→ Required work
Among the lines below, list those containing the string "ASIA".

Stored records

/---

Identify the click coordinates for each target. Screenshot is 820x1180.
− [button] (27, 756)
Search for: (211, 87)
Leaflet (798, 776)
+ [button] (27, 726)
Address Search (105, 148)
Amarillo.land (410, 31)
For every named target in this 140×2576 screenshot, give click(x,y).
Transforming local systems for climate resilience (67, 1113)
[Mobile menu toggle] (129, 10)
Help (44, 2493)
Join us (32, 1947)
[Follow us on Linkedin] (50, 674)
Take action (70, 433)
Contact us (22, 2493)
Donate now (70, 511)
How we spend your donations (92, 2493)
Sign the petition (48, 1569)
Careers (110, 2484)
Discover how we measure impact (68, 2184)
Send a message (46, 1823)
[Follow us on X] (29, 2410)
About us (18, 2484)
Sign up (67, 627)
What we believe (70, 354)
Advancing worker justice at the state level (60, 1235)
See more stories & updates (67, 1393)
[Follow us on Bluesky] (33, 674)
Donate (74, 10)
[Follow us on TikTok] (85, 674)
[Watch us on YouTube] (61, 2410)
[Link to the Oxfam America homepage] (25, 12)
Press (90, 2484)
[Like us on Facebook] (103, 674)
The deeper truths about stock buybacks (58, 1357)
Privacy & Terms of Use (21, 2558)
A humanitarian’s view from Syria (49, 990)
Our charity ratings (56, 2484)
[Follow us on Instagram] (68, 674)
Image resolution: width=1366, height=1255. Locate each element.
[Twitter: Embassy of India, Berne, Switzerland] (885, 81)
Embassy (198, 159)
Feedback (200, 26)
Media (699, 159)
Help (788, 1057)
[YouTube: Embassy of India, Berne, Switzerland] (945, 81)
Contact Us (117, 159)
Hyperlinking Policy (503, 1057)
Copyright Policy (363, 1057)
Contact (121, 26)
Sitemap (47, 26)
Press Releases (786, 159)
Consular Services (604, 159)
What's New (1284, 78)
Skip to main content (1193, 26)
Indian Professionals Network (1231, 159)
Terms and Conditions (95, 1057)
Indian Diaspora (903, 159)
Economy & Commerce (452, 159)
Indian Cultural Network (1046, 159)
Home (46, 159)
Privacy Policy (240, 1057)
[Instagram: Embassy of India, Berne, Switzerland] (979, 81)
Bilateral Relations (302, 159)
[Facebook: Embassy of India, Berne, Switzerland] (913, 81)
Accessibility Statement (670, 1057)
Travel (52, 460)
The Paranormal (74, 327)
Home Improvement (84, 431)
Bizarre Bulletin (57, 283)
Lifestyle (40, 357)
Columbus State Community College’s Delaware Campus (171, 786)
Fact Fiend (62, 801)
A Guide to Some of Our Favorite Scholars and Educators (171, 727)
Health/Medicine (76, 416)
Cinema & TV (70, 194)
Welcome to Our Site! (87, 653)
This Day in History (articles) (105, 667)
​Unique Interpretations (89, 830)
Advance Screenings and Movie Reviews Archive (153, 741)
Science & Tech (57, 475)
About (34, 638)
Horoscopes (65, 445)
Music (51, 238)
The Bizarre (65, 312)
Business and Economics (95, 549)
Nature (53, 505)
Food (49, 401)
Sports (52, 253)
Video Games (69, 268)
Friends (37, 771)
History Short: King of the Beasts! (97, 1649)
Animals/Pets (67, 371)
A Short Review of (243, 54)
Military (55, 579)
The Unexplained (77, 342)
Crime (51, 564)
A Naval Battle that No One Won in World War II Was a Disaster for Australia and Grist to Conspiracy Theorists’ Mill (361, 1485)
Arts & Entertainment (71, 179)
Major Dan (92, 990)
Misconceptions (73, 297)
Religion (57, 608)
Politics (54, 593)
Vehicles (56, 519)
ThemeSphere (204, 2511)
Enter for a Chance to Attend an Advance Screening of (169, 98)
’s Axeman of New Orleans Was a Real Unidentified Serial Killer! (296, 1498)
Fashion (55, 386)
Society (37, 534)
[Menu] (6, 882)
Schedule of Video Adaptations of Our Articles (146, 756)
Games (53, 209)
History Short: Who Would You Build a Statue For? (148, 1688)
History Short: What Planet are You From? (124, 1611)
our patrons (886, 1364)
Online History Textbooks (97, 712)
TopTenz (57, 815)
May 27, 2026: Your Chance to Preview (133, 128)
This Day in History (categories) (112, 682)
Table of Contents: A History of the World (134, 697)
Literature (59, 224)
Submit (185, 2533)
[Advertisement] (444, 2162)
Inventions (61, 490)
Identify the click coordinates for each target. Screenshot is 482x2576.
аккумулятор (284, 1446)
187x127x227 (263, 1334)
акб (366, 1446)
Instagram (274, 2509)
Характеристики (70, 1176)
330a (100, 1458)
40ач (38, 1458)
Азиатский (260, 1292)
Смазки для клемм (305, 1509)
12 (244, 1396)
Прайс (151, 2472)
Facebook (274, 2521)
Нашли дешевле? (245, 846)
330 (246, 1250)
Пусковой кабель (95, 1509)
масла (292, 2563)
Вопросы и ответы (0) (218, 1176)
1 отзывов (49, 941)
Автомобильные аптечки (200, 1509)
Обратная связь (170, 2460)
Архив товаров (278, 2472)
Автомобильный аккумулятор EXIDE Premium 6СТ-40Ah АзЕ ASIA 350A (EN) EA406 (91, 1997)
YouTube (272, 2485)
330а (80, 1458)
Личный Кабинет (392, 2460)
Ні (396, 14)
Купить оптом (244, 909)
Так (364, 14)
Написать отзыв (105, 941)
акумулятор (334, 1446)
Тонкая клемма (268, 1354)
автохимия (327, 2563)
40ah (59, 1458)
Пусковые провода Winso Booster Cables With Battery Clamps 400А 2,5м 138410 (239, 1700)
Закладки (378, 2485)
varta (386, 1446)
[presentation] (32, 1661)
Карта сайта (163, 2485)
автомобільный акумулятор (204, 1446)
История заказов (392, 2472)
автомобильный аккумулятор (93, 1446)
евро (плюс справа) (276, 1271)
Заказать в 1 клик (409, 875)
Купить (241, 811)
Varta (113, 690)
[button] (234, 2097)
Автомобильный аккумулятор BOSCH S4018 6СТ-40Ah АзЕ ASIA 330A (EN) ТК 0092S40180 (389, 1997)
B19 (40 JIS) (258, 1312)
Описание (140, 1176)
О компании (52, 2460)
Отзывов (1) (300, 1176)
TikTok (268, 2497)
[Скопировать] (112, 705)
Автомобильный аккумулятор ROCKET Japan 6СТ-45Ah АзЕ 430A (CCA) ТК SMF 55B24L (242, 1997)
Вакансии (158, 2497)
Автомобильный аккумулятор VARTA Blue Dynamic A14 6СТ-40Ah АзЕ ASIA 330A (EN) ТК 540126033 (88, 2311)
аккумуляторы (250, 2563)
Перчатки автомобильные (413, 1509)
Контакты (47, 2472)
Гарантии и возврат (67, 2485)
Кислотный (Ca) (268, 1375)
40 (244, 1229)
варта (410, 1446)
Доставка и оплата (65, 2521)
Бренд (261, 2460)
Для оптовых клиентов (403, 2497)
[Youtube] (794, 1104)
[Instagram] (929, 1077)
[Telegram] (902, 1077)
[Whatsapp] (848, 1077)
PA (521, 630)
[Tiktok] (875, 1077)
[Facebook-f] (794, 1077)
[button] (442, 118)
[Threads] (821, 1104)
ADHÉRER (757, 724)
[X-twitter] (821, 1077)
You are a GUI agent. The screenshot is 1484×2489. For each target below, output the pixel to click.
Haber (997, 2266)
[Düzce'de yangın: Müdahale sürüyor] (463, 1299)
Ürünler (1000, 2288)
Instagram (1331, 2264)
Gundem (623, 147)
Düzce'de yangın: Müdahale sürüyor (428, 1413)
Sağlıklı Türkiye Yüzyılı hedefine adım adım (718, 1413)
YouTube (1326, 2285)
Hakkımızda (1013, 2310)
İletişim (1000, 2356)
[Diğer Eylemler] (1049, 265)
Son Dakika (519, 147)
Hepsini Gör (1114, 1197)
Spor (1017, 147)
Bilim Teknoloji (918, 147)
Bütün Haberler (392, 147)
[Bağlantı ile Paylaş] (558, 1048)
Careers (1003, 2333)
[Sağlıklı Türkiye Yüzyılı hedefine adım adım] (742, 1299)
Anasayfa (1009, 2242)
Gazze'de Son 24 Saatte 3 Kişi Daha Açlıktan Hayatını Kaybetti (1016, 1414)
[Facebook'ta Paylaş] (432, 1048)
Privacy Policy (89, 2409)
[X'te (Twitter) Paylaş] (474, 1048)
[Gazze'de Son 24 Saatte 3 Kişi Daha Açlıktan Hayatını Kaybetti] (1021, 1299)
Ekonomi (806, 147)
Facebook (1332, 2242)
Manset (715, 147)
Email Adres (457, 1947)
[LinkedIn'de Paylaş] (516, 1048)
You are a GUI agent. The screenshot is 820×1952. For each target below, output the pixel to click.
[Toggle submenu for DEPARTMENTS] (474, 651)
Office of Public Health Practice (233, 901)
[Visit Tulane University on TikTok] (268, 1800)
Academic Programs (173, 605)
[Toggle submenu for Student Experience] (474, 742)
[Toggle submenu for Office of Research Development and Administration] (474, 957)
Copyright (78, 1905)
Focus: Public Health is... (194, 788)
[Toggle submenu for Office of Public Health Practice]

\---

→ Answer
Автомобильный аккумулятор EXIDE Premium 6СТ-40Ah АзЕ ASIA 350A (EN) EA406 (91, 1997)
Автомобильный аккумулятор BOSCH S4018 6СТ-40Ah АзЕ ASIA 330A (EN) ТК 0092S40180 (389, 1997)
Автомобильный аккумулятор VARTA Blue Dynamic A14 6СТ-40Ah АзЕ ASIA 330A (EN) ТК 540126033 (88, 2311)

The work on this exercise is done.